### REQUIREMENT
Return, copied verbatim, the section of the passage below on offering one's actions to the Divine that opens with the words containing "You must feel" and closes with "vast horizon beyond.".

### EXTRACTED TEXT
┏━━
You must feel at every step that you belong to the Divine; you must have the
constant experience that, in whatever you think or do, it is always the Divine
Consciousness that is acting through you. You have no longer anything that you
can call your own; you feel everything as coming from the Divine, and you have
to offer it back to its source. When you can realise that, then even the
smallest thing to which you do not usually pay much attention or care, ceases
to be trivial and insignificant; it becomes full of meaning and it opens up a
vast horizon beyond.
This is
what you have to do to carry out your general offering in detailed offerings. Live
constantly in the presence of the Divine; live in the feeling that it is this
presence which moves you and is doing everything you do. Offer all your
movements to it, not only every mental action, every thought and feeling but even
the most ordinary and external actions such as eating; when you eat, you must
feel that it is the Divine who is eating through you. When you can thus gather
all your movements into the One Life, then you have in you unity instead of
division. No longer is one part of your nature given to the Divine, while the
rest remains in its ordinary ways, engrossed in ordinary things; your entire
life is taken up, an integral transformation is gradually realized in you.
┗━━
### SOURCE DATA
┏━━
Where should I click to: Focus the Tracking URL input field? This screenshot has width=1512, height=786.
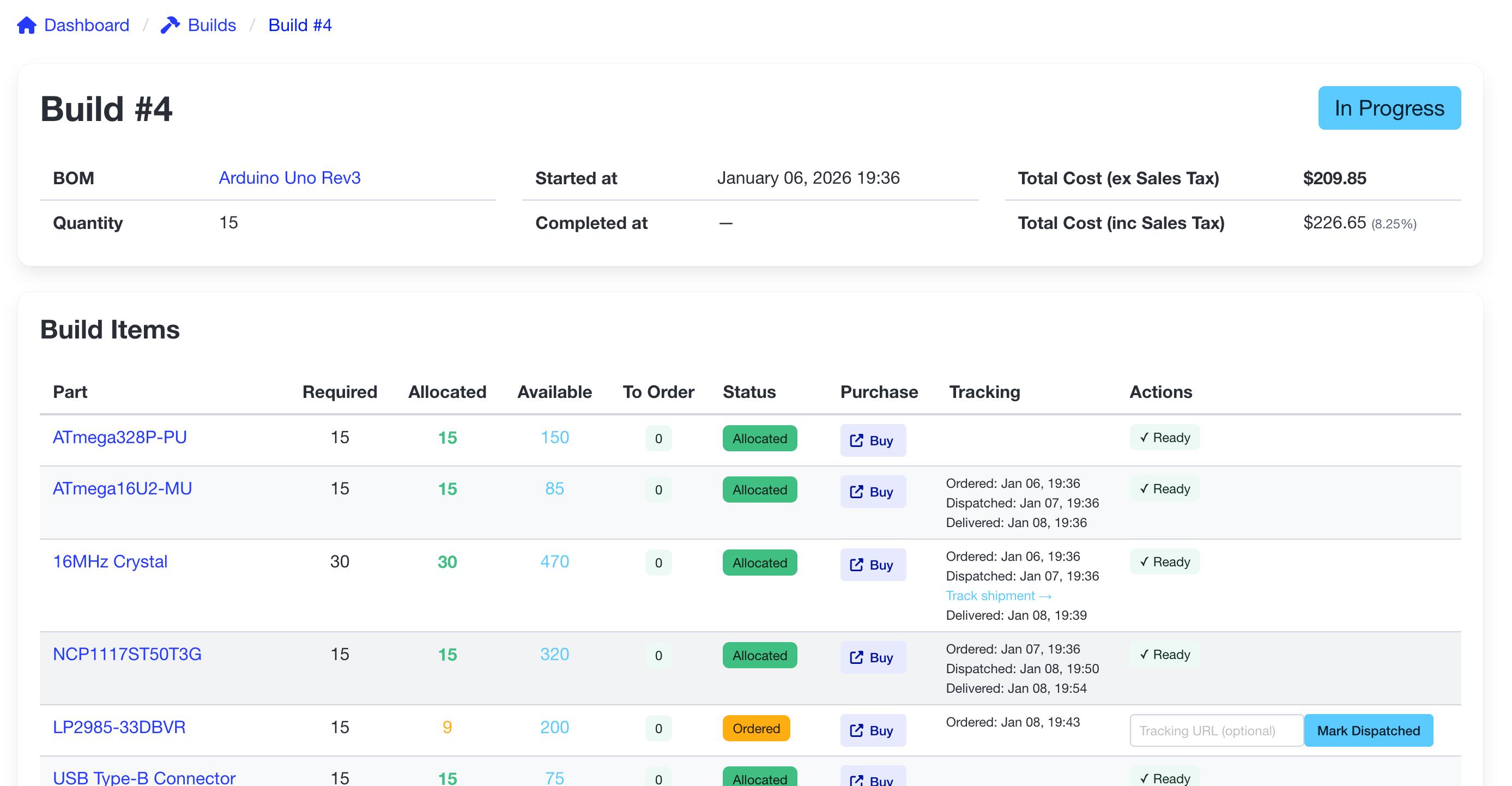pyautogui.click(x=1215, y=730)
┗━━
### FINAL RESULT
You must feel at every step that you belong to the Divine; you must have the
constant experience that, in whatever you think or do, it is always the Divine
Consciousness that is acting through you. You have no longer anything that you
can call your own; you feel everything as coming from the Divine, and you have
to offer it back to its source. When you can realise that, then even the
smallest thing to which you do not usually pay much attention or care, ceases
to be trivial and insignificant; it becomes full of meaning and it opens up a
vast horizon beyond.